Could you reproduce all of the following entries exactly?
---- MATERIAL FOR THE TASK
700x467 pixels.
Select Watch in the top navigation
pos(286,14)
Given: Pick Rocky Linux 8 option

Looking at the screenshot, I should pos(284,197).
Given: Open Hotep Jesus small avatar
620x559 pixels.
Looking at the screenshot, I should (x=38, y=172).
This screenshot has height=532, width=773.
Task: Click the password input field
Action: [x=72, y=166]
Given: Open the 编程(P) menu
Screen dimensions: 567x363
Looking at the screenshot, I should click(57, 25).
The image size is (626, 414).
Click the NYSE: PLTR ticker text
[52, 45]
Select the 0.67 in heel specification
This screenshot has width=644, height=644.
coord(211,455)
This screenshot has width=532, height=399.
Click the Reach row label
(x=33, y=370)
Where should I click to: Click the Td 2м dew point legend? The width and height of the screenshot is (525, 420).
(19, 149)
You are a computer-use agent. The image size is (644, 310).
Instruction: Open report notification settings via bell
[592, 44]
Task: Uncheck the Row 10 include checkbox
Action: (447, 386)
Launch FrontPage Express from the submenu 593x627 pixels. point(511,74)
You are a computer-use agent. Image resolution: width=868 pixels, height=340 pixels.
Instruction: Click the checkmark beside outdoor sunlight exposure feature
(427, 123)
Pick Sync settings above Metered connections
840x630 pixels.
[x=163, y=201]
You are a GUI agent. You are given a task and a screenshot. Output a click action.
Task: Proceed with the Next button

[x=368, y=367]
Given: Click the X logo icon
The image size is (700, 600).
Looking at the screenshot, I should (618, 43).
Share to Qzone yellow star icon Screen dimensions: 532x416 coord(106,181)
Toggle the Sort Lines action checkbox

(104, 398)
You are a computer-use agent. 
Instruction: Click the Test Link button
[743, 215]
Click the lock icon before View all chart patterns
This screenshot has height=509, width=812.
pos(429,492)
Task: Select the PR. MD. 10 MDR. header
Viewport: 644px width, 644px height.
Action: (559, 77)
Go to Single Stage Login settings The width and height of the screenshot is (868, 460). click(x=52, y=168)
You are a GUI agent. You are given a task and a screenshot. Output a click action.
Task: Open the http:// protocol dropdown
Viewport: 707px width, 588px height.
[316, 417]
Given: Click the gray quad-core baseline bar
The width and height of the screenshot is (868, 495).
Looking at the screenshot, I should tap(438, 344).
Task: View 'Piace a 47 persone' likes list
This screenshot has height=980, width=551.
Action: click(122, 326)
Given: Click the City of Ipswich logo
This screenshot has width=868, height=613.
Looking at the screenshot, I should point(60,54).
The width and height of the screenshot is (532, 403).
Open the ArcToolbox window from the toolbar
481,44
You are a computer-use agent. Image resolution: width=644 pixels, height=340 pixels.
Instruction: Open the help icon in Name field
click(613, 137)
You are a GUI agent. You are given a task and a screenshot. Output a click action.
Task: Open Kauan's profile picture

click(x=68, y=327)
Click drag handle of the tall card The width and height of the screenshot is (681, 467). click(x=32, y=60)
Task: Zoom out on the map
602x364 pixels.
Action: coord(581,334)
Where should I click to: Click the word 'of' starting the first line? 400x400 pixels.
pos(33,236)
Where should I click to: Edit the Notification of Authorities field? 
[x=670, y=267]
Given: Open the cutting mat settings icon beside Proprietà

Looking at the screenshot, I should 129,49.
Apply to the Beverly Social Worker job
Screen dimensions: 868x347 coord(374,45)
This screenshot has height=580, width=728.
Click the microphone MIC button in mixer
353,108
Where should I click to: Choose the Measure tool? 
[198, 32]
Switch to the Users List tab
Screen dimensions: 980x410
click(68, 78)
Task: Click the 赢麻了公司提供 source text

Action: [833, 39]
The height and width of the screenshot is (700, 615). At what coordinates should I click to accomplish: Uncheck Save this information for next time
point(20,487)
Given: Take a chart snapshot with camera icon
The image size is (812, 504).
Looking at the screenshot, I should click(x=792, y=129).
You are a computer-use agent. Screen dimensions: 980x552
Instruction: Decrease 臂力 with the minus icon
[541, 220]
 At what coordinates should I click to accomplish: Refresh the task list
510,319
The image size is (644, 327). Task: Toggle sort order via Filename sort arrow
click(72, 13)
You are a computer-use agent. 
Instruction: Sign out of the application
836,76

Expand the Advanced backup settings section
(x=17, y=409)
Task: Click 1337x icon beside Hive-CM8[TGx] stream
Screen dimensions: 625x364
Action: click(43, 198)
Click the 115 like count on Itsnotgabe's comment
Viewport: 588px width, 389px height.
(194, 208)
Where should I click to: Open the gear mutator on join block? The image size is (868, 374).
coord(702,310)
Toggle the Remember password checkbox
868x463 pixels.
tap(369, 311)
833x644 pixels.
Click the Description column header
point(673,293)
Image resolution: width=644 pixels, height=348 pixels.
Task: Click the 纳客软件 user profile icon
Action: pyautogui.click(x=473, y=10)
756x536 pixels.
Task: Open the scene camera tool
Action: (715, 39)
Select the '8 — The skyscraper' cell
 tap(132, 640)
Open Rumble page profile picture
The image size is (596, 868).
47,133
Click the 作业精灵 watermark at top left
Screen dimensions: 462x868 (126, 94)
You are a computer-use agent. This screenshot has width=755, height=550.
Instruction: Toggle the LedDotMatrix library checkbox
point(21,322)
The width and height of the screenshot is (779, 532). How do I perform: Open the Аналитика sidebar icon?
--------
### RESPONSE BOX
700x467 pixels.
Select Watch in the top navigation
pos(286,14)
Given: Pick Rocky Linux 8 option

Looking at the screenshot, I should pos(284,197).
Given: Open Hotep Jesus small avatar
620x559 pixels.
Looking at the screenshot, I should (x=38, y=172).
This screenshot has height=532, width=773.
Task: Click the password input field
Action: [x=72, y=166]
Given: Open the 编程(P) menu
Screen dimensions: 567x363
Looking at the screenshot, I should click(57, 25).
The image size is (626, 414).
Click the NYSE: PLTR ticker text
[52, 45]
Select the 0.67 in heel specification
This screenshot has width=644, height=644.
coord(211,455)
This screenshot has width=532, height=399.
Click the Reach row label
(x=33, y=370)
Where should I click to: Click the Td 2м dew point legend? The width and height of the screenshot is (525, 420).
(19, 149)
You are a computer-use agent. The image size is (644, 310).
Instruction: Open report notification settings via bell
[592, 44]
Task: Uncheck the Row 10 include checkbox
Action: (447, 386)
Launch FrontPage Express from the submenu 593x627 pixels. point(511,74)
You are a computer-use agent. Image resolution: width=868 pixels, height=340 pixels.
Instruction: Click the checkmark beside outdoor sunlight exposure feature
(427, 123)
Pick Sync settings above Metered connections
840x630 pixels.
[x=163, y=201]
You are a GUI agent. You are given a task and a screenshot. Output a click action.
Task: Proceed with the Next button

[x=368, y=367]
Given: Click the X logo icon
The image size is (700, 600).
Looking at the screenshot, I should (618, 43).
Share to Qzone yellow star icon Screen dimensions: 532x416 coord(106,181)
Toggle the Sort Lines action checkbox

(104, 398)
You are a computer-use agent. 
Instruction: Click the Test Link button
[743, 215]
Click the lock icon before View all chart patterns
This screenshot has height=509, width=812.
pos(429,492)
Task: Select the PR. MD. 10 MDR. header
Viewport: 644px width, 644px height.
Action: (559, 77)
Go to Single Stage Login settings The width and height of the screenshot is (868, 460). click(x=52, y=168)
You are a GUI agent. You are given a task and a screenshot. Output a click action.
Task: Open the http:// protocol dropdown
Viewport: 707px width, 588px height.
[316, 417]
Given: Click the gray quad-core baseline bar
The width and height of the screenshot is (868, 495).
Looking at the screenshot, I should tap(438, 344).
Task: View 'Piace a 47 persone' likes list
This screenshot has height=980, width=551.
Action: click(122, 326)
Given: Click the City of Ipswich logo
This screenshot has width=868, height=613.
Looking at the screenshot, I should point(60,54).
The width and height of the screenshot is (532, 403).
Open the ArcToolbox window from the toolbar
481,44
You are a computer-use agent. Image resolution: width=644 pixels, height=340 pixels.
Instruction: Open the help icon in Name field
click(613, 137)
You are a GUI agent. You are given a task and a screenshot. Output a click action.
Task: Open Kauan's profile picture

click(x=68, y=327)
Click drag handle of the tall card The width and height of the screenshot is (681, 467). click(x=32, y=60)
Task: Zoom out on the map
602x364 pixels.
Action: coord(581,334)
Where should I click to: Click the word 'of' starting the first line? 400x400 pixels.
pos(33,236)
Where should I click to: Edit the Notification of Authorities field? 
[x=670, y=267]
Given: Open the cutting mat settings icon beside Proprietà

Looking at the screenshot, I should 129,49.
Apply to the Beverly Social Worker job
Screen dimensions: 868x347 coord(374,45)
This screenshot has height=580, width=728.
Click the microphone MIC button in mixer
353,108
Where should I click to: Choose the Measure tool? 
[198, 32]
Switch to the Users List tab
Screen dimensions: 980x410
click(68, 78)
Task: Click the 赢麻了公司提供 source text

Action: [833, 39]
The height and width of the screenshot is (700, 615). At what coordinates should I click to accomplish: Uncheck Save this information for next time
point(20,487)
Given: Take a chart snapshot with camera icon
The image size is (812, 504).
Looking at the screenshot, I should click(x=792, y=129).
You are a computer-use agent. Screen dimensions: 980x552
Instruction: Decrease 臂力 with the minus icon
[541, 220]
 At what coordinates should I click to accomplish: Refresh the task list
510,319
The image size is (644, 327). Task: Toggle sort order via Filename sort arrow
click(72, 13)
You are a computer-use agent. 
Instruction: Sign out of the application
836,76

Expand the Advanced backup settings section
(x=17, y=409)
Task: Click 1337x icon beside Hive-CM8[TGx] stream
Screen dimensions: 625x364
Action: click(43, 198)
Click the 115 like count on Itsnotgabe's comment
Viewport: 588px width, 389px height.
(194, 208)
Where should I click to: Open the gear mutator on join block? The image size is (868, 374).
coord(702,310)
Toggle the Remember password checkbox
868x463 pixels.
tap(369, 311)
833x644 pixels.
Click the Description column header
point(673,293)
Image resolution: width=644 pixels, height=348 pixels.
Task: Click the 纳客软件 user profile icon
Action: pyautogui.click(x=473, y=10)
756x536 pixels.
Task: Open the scene camera tool
Action: (715, 39)
Select the '8 — The skyscraper' cell
 tap(132, 640)
Open Rumble page profile picture
The image size is (596, 868).
47,133
Click the 作业精灵 watermark at top left
Screen dimensions: 462x868 (126, 94)
You are a computer-use agent. This screenshot has width=755, height=550.
Instruction: Toggle the LedDotMatrix library checkbox
point(21,322)
The width and height of the screenshot is (779, 532). How do I perform: Open the Аналитика sidebar icon?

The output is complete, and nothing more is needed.